Quando as peças não se encaixam de outra forma
UMA CRIANÇA RECEBE UM QUEBRA-CABEÇA, mas sem a imagem de referência. Tudo o que ela tem são as peças soltas e a regra básica de qualquer quebra-cabeça: encaixar aquilo que se encaixa. Ela segue essa lógica e, peça por peça, constrói algo que parece uma imagem, mas algo está estranho. Há elementos deslocados, rostos fragmentados, cenários misturados. A imagem que surge é caótica, confusa, mas inegavelmente montada segundo as regras do jogo.

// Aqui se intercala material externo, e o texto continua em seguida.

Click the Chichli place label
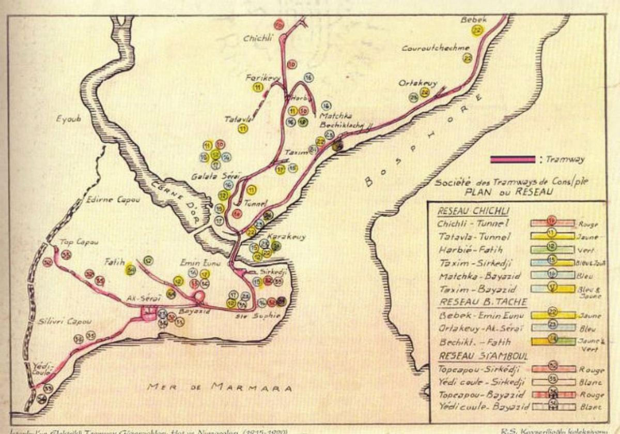point(259,38)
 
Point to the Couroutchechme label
point(437,48)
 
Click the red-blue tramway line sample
point(513,160)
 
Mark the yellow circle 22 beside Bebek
point(476,31)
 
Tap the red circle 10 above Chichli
point(279,24)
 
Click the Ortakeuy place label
point(418,83)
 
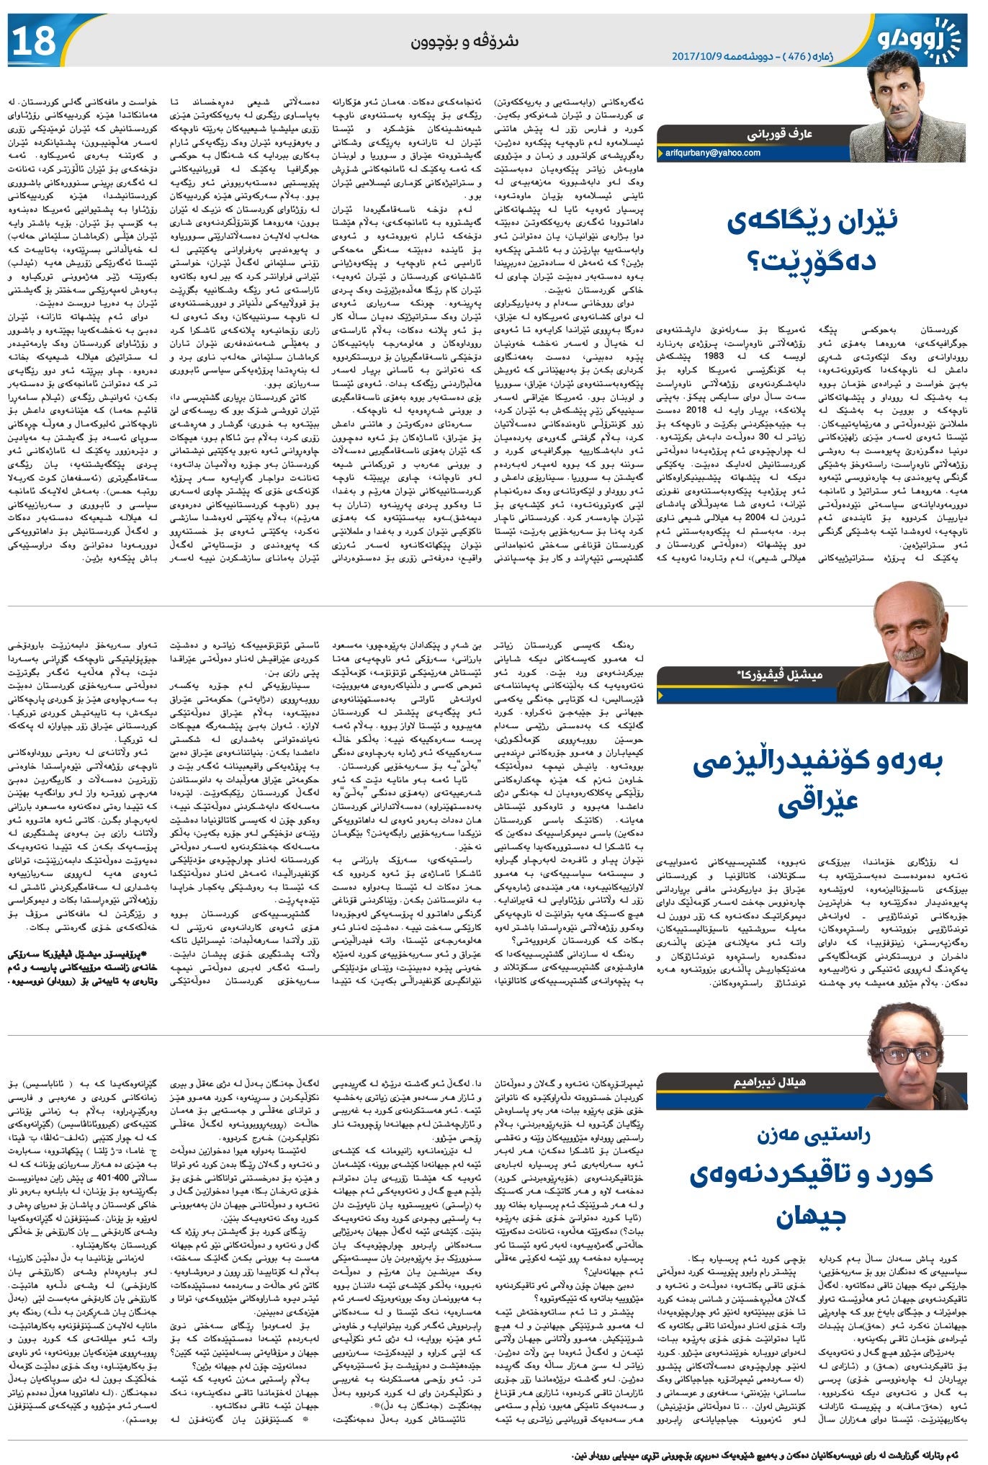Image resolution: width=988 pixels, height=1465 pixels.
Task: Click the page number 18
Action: (x=33, y=41)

Ela tenta reorganizar, buscando sentido estético. Mas toda vez que tenta mudar, percebe que as peças simplesmente não se encaixam de outra forma. Se o encaixe é o critério de acerto, então o que está diante dela está certo. Mas se o critério for o senso estético, então algo está errado.

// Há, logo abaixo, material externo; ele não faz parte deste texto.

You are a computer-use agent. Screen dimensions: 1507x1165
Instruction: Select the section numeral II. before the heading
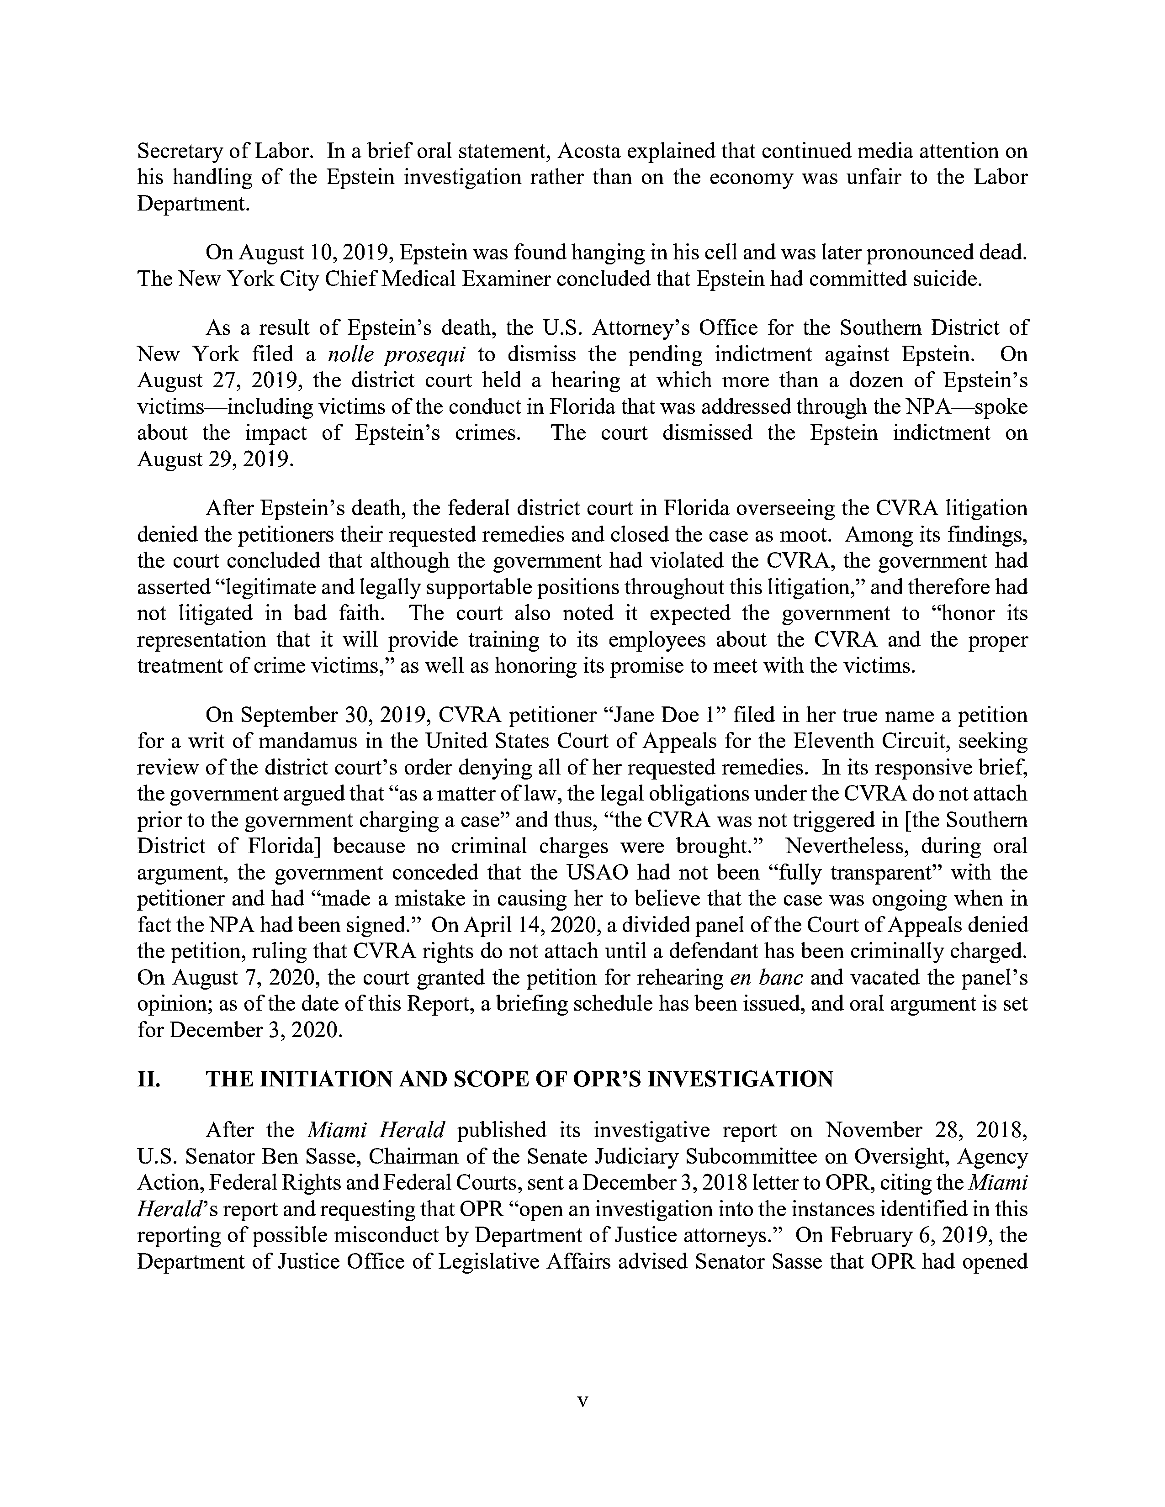click(x=149, y=1079)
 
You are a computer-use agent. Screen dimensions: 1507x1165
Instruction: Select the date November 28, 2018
click(x=926, y=1130)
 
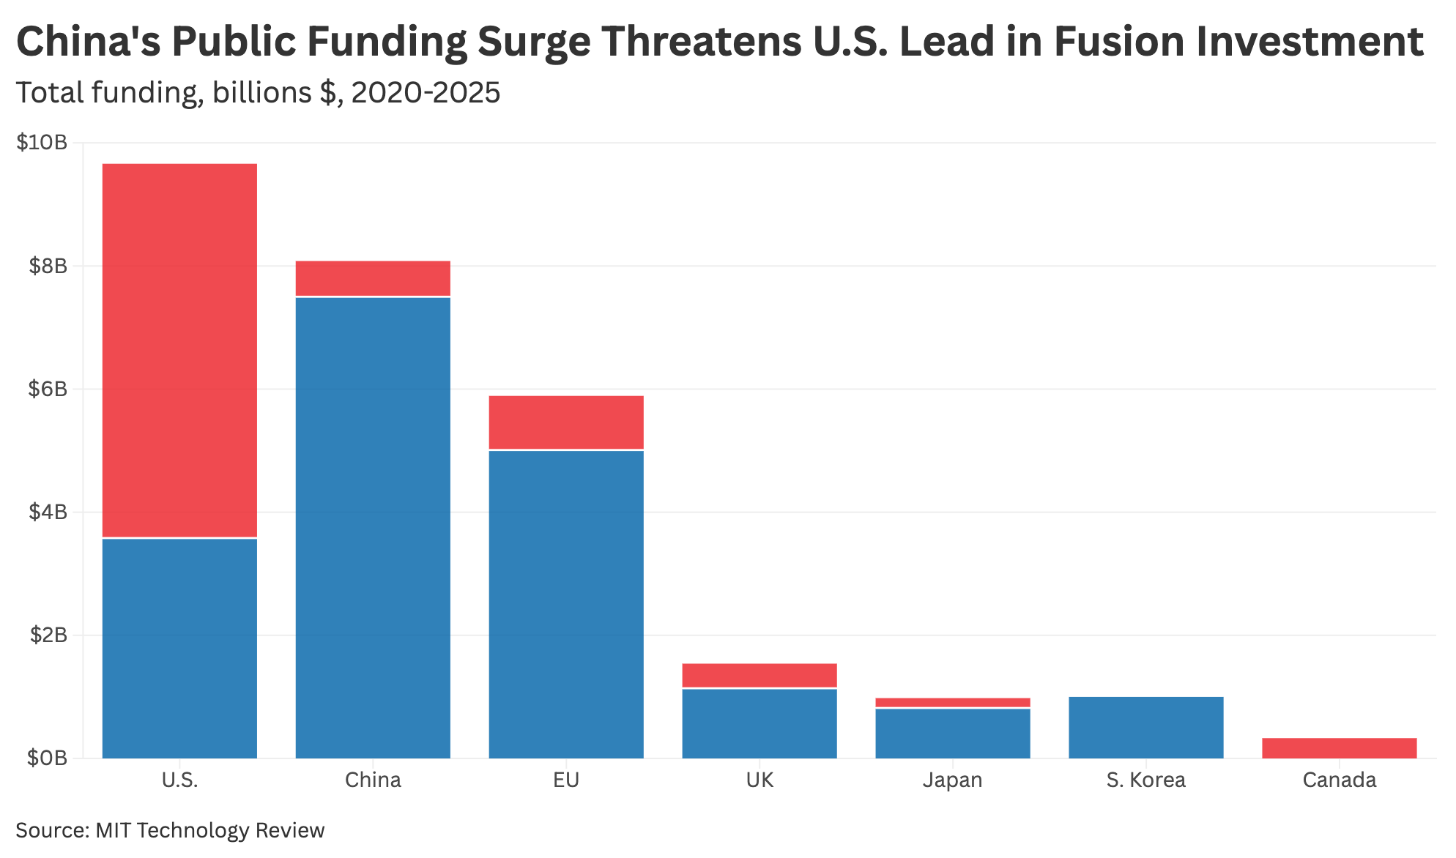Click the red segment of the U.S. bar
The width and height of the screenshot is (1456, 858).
[179, 350]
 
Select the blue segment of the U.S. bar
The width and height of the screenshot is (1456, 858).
[179, 648]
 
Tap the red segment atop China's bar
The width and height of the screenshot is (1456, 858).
[373, 278]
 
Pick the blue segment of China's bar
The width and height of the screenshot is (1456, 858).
[373, 527]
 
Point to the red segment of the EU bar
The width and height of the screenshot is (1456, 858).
[566, 422]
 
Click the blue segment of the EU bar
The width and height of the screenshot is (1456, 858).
[566, 604]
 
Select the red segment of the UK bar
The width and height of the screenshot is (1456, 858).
[759, 675]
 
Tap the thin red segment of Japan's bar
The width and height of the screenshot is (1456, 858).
[953, 702]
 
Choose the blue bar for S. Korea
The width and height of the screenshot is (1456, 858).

Diante disso, surge a dúvida essencial: o erro está na montagem ou no próprio quebra-cabeça? Talvez o fabricante tenha cometido um erro ao imprimir e cortar as peças. Talvez tenha sido intencional, um design moderno que desafia convenções. A criança se pergunta: e se a imagem que eu esperava nunca existiu? E se o mundo não tem um gabarito definido e cada um monta o seu próprio quebra-cabeça com o que tem?
Essa pequena experiência toca uma questão filosófica: como distinguimos o certo do errado? Devemos seguir a lógica do que deve ser (encaixe das peças) ou pelo significado sentimental que emerge (mesmo que nem tudo se encaixe)?
Seguimos regras sociais que nos dizem como as coisas devem se encaixar – na moral, na ética, na ciência, na arte e no sentido da existência. Mas e quando essas regras produzem algo que parece absurdo? Quando a lógica interna contradiz nosso instinto sobre como as coisas deveriam ser? O que deve prevalecer: a lógica ou a intuição, a razão ou o sentimento?
A verdade é que a sociedade nos entrega um quebra-cabeça pronto, dizendo que existe um desenho correto a ser seguido. Devemos estudar, trabalhar, casar, nos encaixar. Mas e se essas peças não formam a imagem que realmente queremos? Seguimos a lógica do que nos ensinaram ou ouvimos o sentimento que nos diz que algo não está certo?
Mas, de repente, a resposta para tudo isso seja o seguinte: nosso erro está em querer encontrar uma única imagem, quando, na realidade, sempre existiram inúmeras possibilidades de viver. A menina conclui que ambos estão certos: a lógica das peças e essa imagem formada. Tá tudo certo. Assim que é.